» **What you need to do**
Return all the entries exactly. No pictures.

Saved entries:
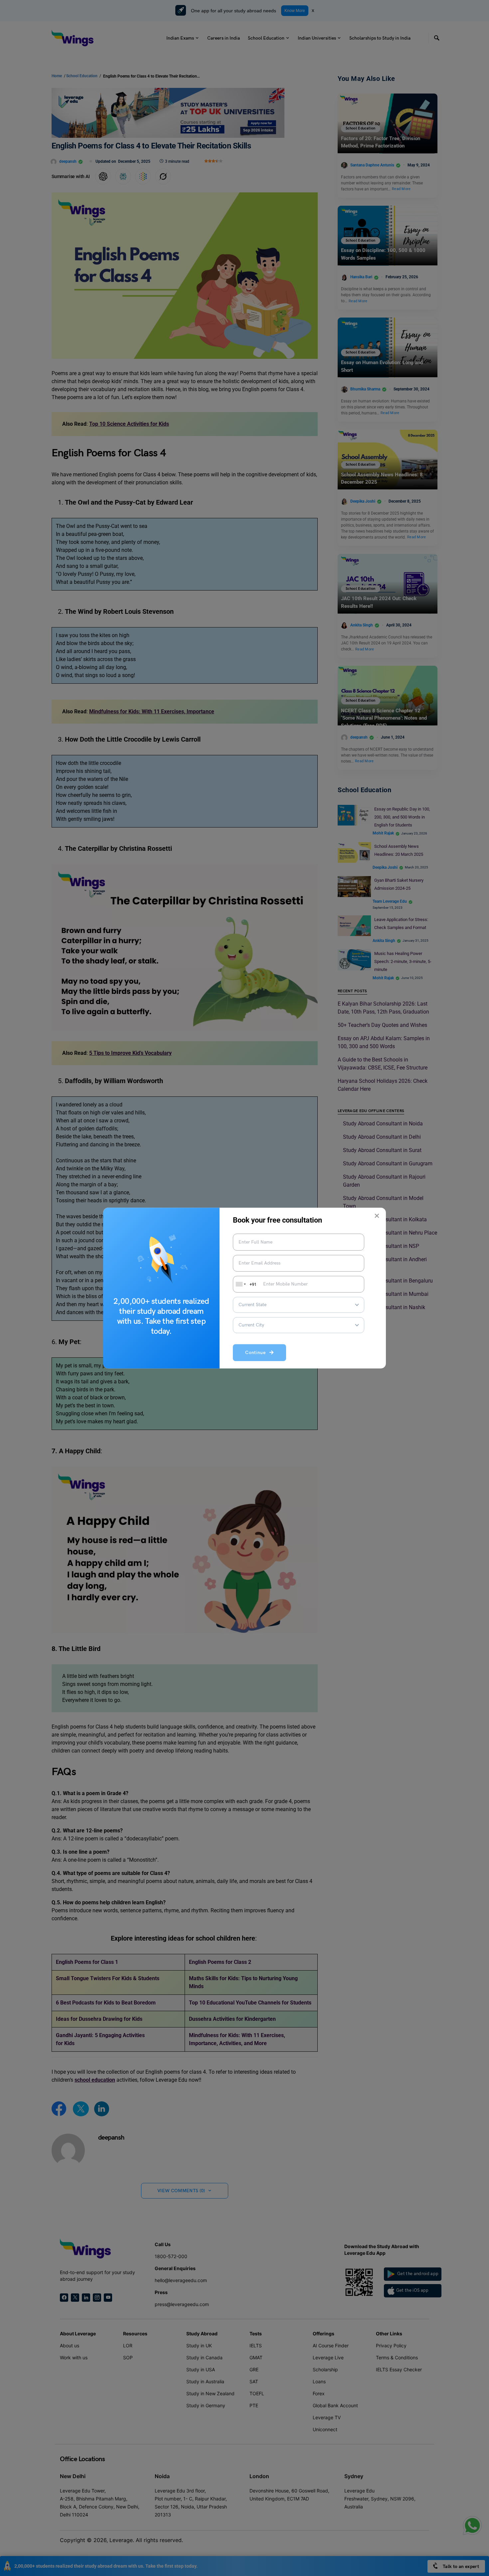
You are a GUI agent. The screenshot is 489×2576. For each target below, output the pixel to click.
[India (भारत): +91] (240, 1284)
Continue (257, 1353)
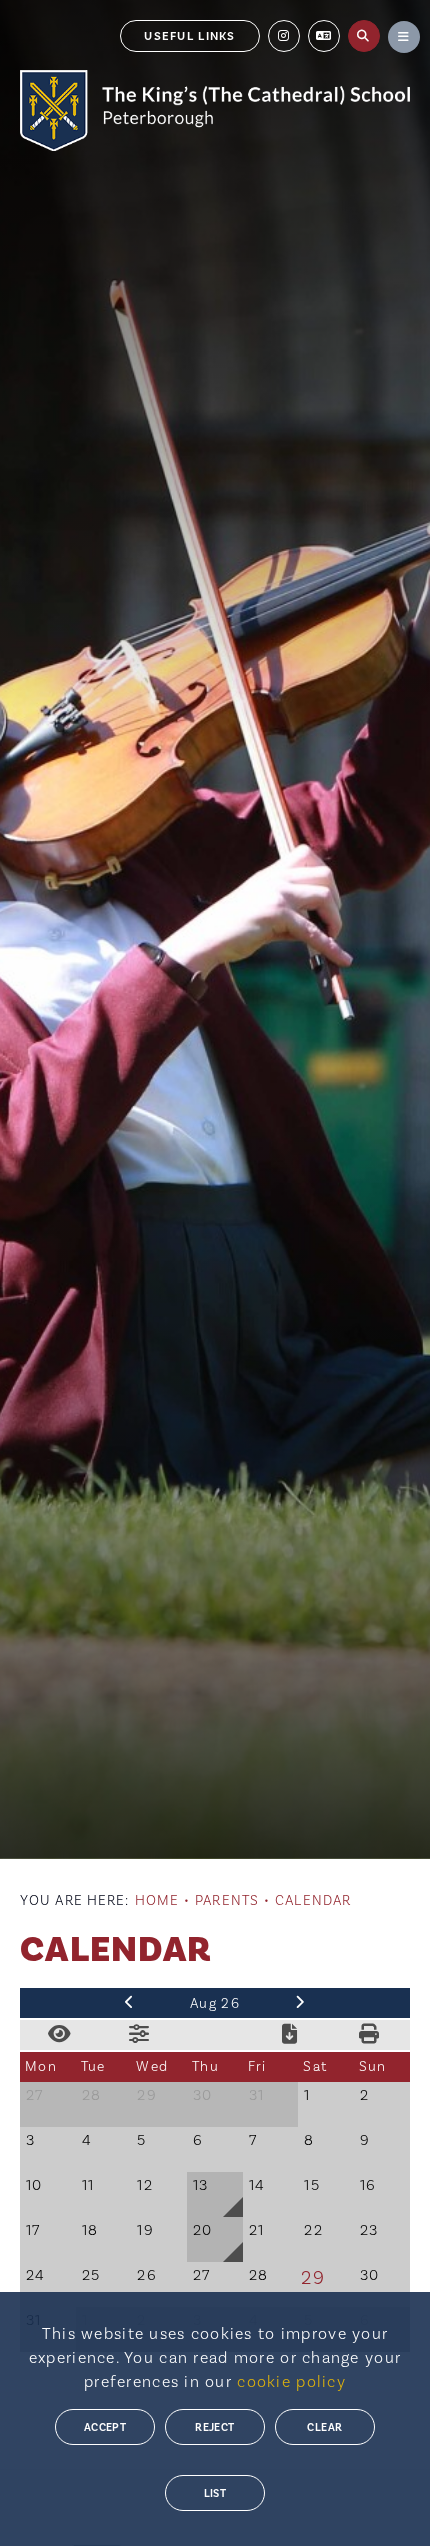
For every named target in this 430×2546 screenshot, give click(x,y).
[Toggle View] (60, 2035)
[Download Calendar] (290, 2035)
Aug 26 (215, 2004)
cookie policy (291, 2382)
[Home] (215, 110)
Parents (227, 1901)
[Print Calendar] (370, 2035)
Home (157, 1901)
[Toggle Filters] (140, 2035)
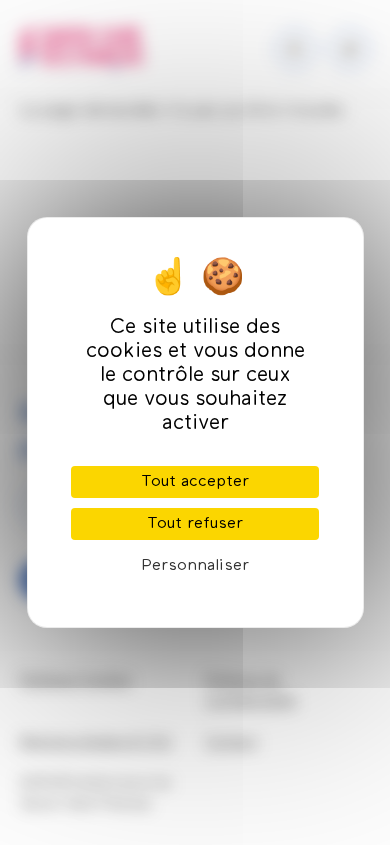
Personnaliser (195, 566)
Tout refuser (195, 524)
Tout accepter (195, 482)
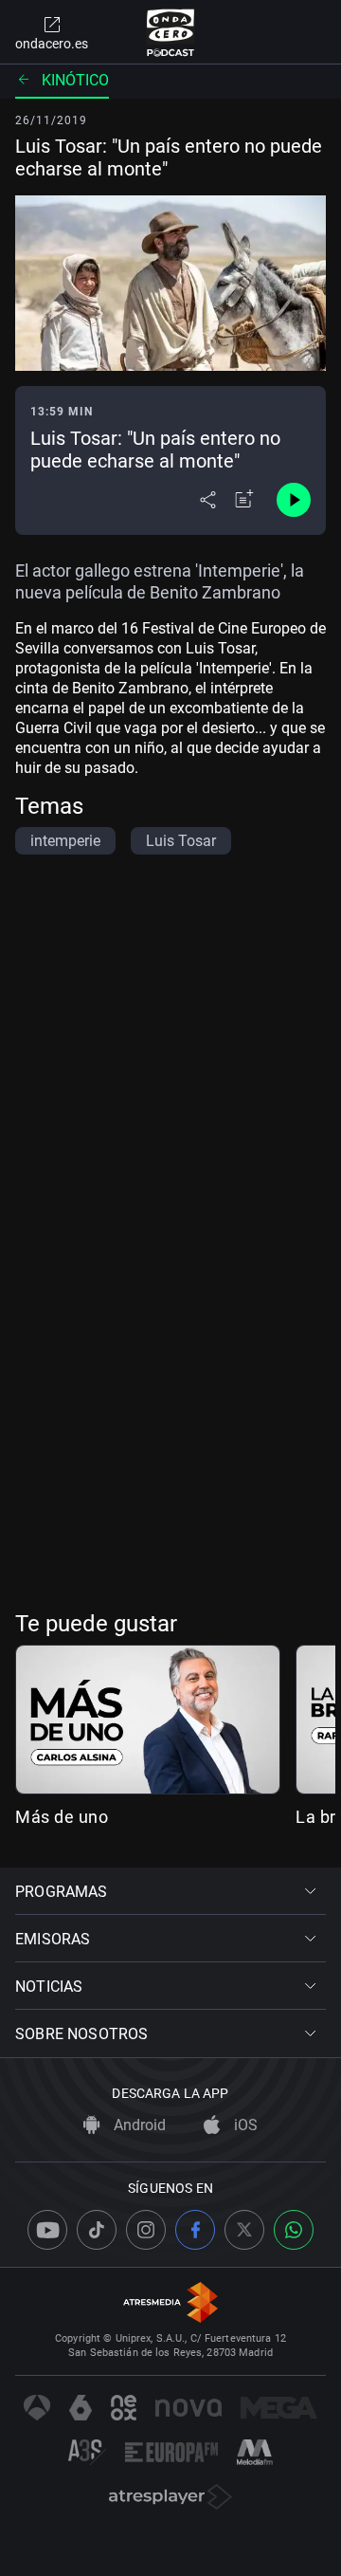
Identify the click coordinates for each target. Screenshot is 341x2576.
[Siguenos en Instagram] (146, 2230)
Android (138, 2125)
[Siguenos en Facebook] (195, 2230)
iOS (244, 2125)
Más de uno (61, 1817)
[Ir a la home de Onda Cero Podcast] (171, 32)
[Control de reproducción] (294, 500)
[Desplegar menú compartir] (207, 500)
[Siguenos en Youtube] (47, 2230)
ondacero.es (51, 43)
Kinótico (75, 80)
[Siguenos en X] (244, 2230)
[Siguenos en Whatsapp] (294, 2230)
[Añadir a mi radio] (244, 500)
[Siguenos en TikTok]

» **Response**
You are a GUI agent. The screenshot is 489×2576. For each target below, output the pixel to click.
[India (भारत): +91] (240, 1284)
Continue (257, 1353)
For every named target in this 430×2546 screenshot, give click(x,y).
[Toggle View] (60, 2035)
[Download Calendar] (290, 2035)
Aug 26 (215, 2004)
cookie policy (291, 2382)
[Home] (215, 110)
Parents (227, 1901)
[Print Calendar] (370, 2035)
Home (157, 1901)
[Toggle Filters] (140, 2035)
Personnaliser (195, 566)
Tout refuser (195, 524)
Tout accepter (195, 482)
Identify the click coordinates for each target. Screenshot is 341x2576.
[Siguenos en Instagram] (146, 2230)
Android (138, 2125)
[Siguenos en Facebook] (195, 2230)
iOS (244, 2125)
Más de uno (61, 1817)
[Ir a la home de Onda Cero Podcast] (171, 32)
[Control de reproducción] (294, 500)
[Desplegar menú compartir] (207, 500)
[Siguenos en Youtube] (47, 2230)
ondacero.es (51, 43)
Kinótico (75, 80)
[Siguenos en X] (244, 2230)
[Siguenos en Whatsapp] (294, 2230)
[Añadir a mi radio] (244, 500)
[Siguenos en TikTok]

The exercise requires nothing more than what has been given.